2 August 2018

The Atlantic: The Tricksters of Afghanistan’s New Online-Dating Scene

Nasirahmad’s new friend, it turned out, wasn’t an aunt or a cousin but a stranger—and a male one at that. As she soon learned, many young Afghan men and women from cities and villages alike have begun using Facebook to skirt strict social rules governing interaction between the sexes. In fact, posing as a member of the opposite sex online has become a popular pastime. In the months following that first request, Nasirahmad received many other friend requests from fake females (a disproportionate number of whom, oddly enough, had profiles bearing Turkish soap-opera stars’ pictures).

Until recently, dating was almost nonexistent in Afghanistan, because of religious and cultural norms that prohibit relationships before marriage. Communication was difficult too: During Taliban rule, people had to cross the border into Pakistan to make an international phone call (domestic calls weren’t easy either). Today, with the arrival of cheap smartphones and affordable mobile internet—about 90 percent of Afghanistan’s population has access to a cellphone—even the poorest people can get on Facebook. Although premarital relationships are still taboo, social media have provided the younger generation with a covert means of online dating. [...]

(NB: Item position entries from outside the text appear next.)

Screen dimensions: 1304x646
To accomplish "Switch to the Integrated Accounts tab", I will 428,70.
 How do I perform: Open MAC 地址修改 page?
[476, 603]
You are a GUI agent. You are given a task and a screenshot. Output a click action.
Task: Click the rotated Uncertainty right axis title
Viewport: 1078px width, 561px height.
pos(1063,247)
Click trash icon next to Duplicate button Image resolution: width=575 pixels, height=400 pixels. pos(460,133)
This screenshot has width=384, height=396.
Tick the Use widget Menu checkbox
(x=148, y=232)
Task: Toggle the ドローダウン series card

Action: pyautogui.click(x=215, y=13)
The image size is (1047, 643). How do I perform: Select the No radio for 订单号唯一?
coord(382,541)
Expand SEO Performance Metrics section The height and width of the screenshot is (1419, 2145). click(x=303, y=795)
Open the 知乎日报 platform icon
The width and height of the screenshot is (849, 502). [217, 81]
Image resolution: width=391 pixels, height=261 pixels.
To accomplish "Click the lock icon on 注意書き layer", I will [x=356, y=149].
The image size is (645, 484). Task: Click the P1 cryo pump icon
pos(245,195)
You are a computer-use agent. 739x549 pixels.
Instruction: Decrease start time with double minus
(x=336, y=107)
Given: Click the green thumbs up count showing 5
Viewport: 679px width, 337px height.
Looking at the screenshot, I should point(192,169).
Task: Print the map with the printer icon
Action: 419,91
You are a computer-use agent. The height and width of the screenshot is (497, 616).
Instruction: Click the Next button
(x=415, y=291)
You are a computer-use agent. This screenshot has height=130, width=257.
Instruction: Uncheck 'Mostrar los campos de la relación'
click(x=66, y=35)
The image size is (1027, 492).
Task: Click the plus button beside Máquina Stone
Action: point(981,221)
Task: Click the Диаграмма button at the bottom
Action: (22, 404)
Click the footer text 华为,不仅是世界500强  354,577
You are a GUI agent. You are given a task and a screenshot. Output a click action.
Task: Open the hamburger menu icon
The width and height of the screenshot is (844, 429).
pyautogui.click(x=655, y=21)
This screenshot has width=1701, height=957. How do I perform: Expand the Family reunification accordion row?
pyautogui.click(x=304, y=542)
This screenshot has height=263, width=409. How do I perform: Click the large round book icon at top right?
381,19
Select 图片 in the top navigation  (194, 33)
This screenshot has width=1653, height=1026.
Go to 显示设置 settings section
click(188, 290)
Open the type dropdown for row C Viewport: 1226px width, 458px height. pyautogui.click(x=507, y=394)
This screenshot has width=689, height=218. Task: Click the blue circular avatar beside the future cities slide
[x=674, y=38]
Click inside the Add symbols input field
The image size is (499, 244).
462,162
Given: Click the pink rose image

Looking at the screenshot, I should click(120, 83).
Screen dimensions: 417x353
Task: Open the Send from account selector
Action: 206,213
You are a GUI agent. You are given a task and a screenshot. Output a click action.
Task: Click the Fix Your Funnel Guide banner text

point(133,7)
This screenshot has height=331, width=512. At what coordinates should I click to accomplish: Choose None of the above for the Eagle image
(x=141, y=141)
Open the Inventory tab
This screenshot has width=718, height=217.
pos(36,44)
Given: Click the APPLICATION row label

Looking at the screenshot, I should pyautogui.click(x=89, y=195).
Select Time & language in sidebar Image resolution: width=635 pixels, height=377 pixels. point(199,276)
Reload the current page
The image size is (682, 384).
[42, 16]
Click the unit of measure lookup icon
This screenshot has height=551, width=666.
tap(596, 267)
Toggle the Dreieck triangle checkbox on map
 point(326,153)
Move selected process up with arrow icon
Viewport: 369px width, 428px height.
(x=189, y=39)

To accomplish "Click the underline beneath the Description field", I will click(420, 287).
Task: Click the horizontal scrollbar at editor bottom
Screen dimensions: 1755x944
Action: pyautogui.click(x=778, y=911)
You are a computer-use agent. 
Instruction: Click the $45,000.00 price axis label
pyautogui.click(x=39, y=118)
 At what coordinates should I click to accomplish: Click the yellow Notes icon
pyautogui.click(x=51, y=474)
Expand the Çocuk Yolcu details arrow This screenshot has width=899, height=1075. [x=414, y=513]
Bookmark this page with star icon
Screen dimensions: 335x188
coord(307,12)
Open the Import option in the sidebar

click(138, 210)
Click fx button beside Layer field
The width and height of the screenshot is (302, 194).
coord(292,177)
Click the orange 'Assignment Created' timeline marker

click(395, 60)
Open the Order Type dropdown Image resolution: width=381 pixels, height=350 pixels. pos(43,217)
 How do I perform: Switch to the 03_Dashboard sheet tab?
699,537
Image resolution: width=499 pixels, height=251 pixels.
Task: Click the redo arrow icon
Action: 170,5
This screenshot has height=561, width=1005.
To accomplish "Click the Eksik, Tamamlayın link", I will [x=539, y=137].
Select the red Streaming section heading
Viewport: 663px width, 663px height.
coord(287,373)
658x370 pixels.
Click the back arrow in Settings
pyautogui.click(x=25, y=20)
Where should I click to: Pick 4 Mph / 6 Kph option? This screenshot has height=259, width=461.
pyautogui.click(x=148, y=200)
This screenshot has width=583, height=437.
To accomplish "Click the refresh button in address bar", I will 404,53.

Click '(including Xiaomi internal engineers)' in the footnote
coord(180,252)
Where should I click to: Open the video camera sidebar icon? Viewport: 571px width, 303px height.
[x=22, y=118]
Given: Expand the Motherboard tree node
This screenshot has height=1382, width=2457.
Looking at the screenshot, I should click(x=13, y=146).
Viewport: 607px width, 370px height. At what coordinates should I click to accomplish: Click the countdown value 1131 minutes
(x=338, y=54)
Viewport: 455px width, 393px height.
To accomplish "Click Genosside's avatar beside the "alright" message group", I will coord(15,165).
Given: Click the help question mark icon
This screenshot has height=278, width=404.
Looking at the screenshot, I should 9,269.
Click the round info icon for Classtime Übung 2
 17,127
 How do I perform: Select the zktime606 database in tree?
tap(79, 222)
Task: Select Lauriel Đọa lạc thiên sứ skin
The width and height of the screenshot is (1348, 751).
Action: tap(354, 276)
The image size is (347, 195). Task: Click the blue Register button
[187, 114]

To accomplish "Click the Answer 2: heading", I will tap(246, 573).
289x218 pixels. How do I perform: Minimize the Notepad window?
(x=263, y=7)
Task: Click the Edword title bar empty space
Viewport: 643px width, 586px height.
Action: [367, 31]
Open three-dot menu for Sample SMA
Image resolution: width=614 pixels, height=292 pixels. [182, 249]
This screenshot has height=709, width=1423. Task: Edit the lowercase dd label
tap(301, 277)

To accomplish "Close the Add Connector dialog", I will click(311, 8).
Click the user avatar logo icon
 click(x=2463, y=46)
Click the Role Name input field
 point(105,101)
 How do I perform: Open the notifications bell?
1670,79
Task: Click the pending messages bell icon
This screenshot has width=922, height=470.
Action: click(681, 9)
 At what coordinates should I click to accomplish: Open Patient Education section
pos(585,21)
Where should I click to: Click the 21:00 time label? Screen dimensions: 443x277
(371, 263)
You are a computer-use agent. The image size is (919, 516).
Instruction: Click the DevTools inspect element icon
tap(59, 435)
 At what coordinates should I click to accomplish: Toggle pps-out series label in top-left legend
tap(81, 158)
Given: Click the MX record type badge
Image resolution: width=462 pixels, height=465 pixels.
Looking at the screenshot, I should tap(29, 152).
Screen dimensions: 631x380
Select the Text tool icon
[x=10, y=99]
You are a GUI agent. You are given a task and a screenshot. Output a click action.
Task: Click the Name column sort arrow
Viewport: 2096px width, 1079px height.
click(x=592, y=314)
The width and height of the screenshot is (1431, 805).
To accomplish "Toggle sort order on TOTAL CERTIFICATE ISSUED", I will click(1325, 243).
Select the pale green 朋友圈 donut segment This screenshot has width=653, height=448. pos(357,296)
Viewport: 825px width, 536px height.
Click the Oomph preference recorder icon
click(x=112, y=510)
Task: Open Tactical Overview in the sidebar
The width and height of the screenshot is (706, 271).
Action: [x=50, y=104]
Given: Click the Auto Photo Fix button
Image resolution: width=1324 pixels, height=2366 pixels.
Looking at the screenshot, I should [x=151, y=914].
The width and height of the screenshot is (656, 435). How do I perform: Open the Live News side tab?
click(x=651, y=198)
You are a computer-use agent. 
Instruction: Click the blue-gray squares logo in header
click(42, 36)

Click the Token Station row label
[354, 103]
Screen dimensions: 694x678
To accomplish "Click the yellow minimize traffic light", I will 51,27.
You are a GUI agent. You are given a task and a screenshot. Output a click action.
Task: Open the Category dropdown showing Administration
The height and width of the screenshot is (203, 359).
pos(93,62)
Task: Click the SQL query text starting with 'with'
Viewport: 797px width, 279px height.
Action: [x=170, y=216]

Maryam Mehtar, an Afghan journalist, told me she has received so many friend requests from fake female profiles on Facebook that she’s lost count—and some are from people whose intentions are anything but amorous. Once, she accepted a request from a female user with whom she had many mutual Facebook friends, most of them relatives. “I thought I knew her,” she says. “Everything she asked me, I usually honestly answered.” Later, she found out from friends that the profile belonged to a man who tried to collect private information and photos from women and then use it to blackmail them.